20. No Mitigation Obligation. CGX hereby acknowledges that it will be difficult, and may be impossible, for Executive to find reasonably comparable employment following the Termination Date and that the noncompetition covenants contained in Sections 8 and 9 hereof will further limit the employment opportunities for Executive. Accordingly, the parties hereto expressly agree that the payment of all such amounts and the provision of all such benefits by CGX to Executive in accordance with the terms of this Agreement will be liquidated damages, and that Executive shall not be required to mitigate the amount of any payment provided for in this Agreement by seeking other employment or otherwise, nor shall any profits, income, earnings or other benefits from any source whatsoever create any mitigation, offset, reduction or any other obligation on the part of Executive hereunder or otherwise.

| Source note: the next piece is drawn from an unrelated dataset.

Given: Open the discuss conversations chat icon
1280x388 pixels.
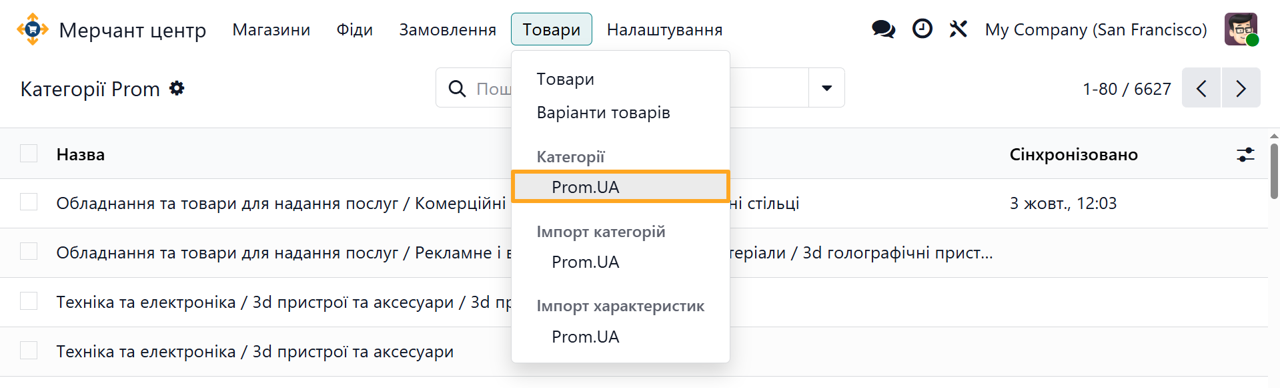Looking at the screenshot, I should pos(883,29).

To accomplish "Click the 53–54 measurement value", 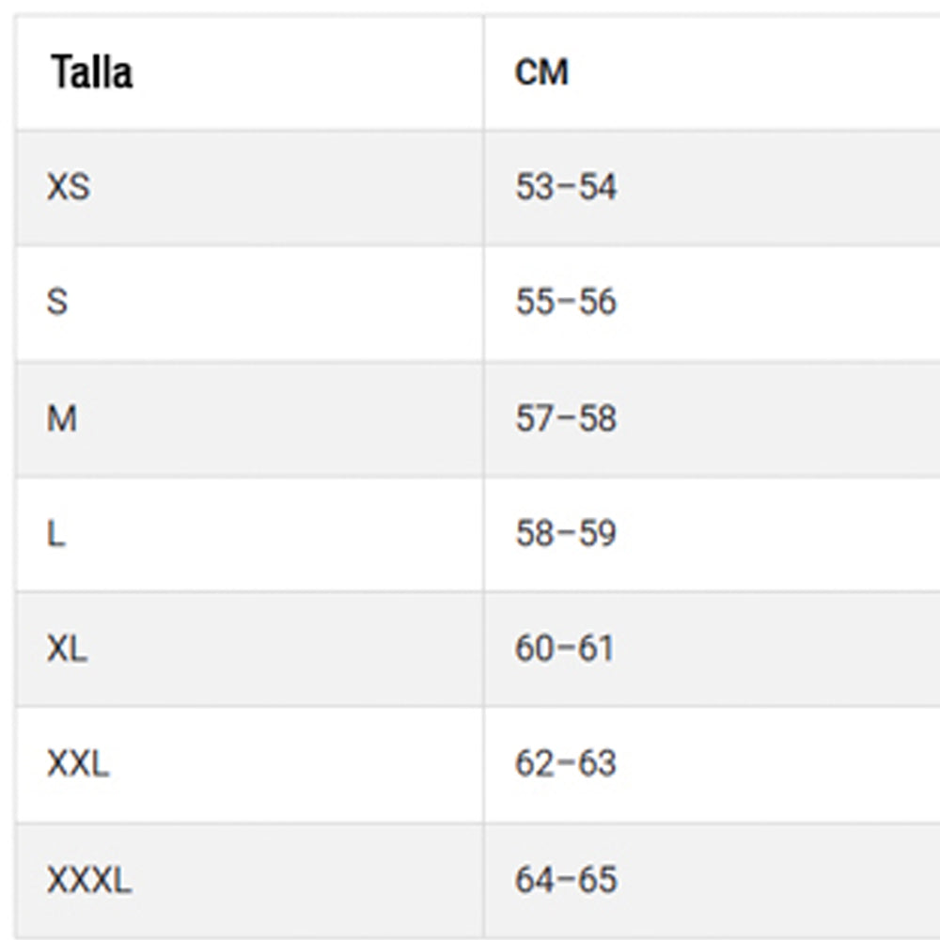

21. Amendment and Modification. No amendment or modification of the terms of this Agreement shall be binding upon either party unless reduced to writing and signed by Executive and a duly appointed officer of CGX.

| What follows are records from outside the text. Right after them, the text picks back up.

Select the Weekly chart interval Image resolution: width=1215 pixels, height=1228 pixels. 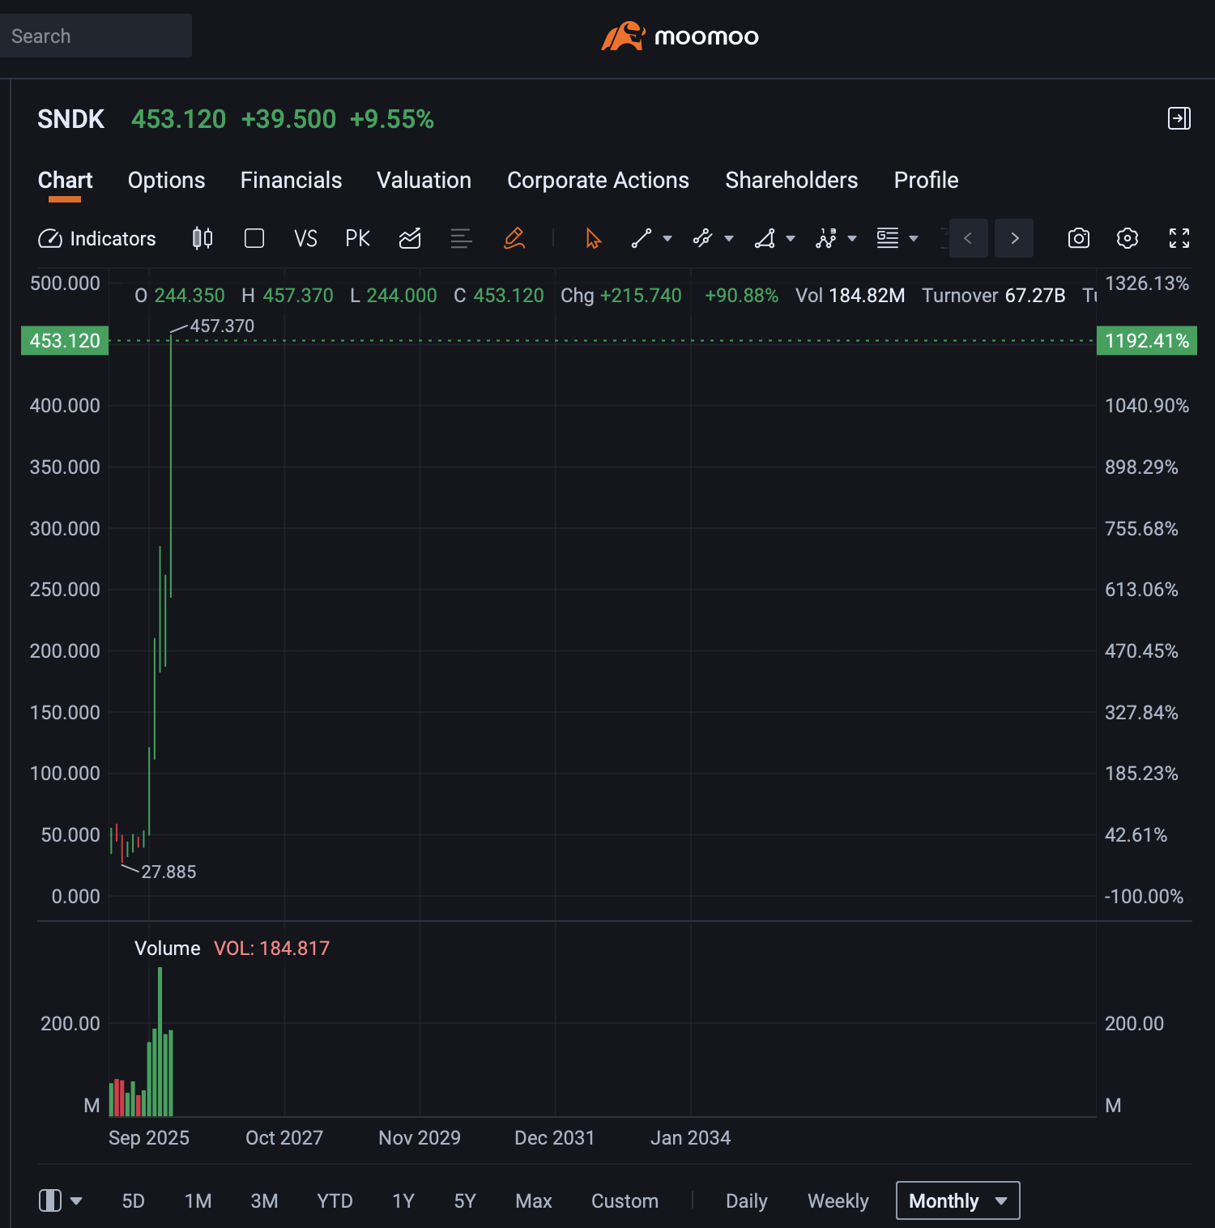click(838, 1200)
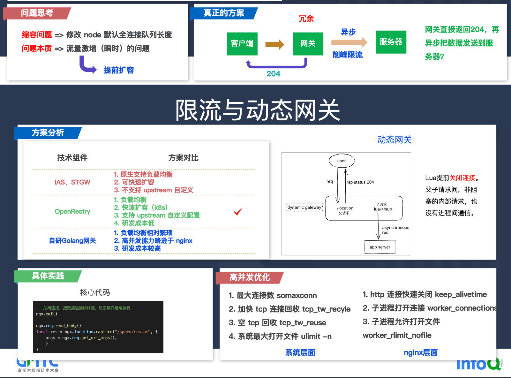Click the green 客户端 box

tap(242, 44)
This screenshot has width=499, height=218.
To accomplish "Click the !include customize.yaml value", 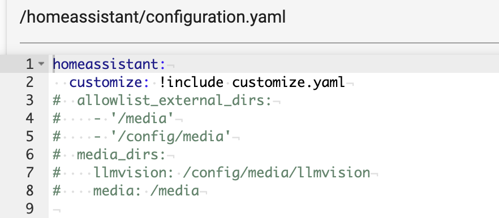I will coord(251,82).
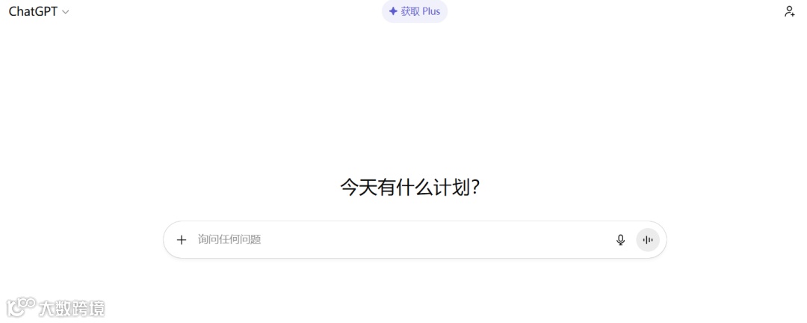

22. Governing Law. This Agreement and all rights and obligations hereunder, including matters of construction, validity and performance, shall be governed by the laws of the State of Texas, without giving effect to the principles of conflicts of laws thereof.
23. Counterparts. This Agreement may be executed in two or more counterparts, any one of which shall be deemed the original without reference to the others.

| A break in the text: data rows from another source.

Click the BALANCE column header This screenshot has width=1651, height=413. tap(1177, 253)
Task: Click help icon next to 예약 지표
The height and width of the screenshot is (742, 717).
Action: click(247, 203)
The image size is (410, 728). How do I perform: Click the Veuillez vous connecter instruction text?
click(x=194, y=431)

24. Severability. If any provision or portion of this Agreement shall be determined to be invalid or unenforceable for any reason, the remaining provisions and portions of this Agreement shall be unaffected thereby and shall remain in full force and effect to the fullest extent permitted by law.
25. Effective Date. This Agreement shall become effective only upon and as of the Effective Date.
26. Waiver. The failure of either party to insist, in any one or more instances, upon performance of the terms or conditions of this Agreement shall not be construed as a waiver or relinquishment of any right granted hereunder or of the future performance of any such term, covenant or condition.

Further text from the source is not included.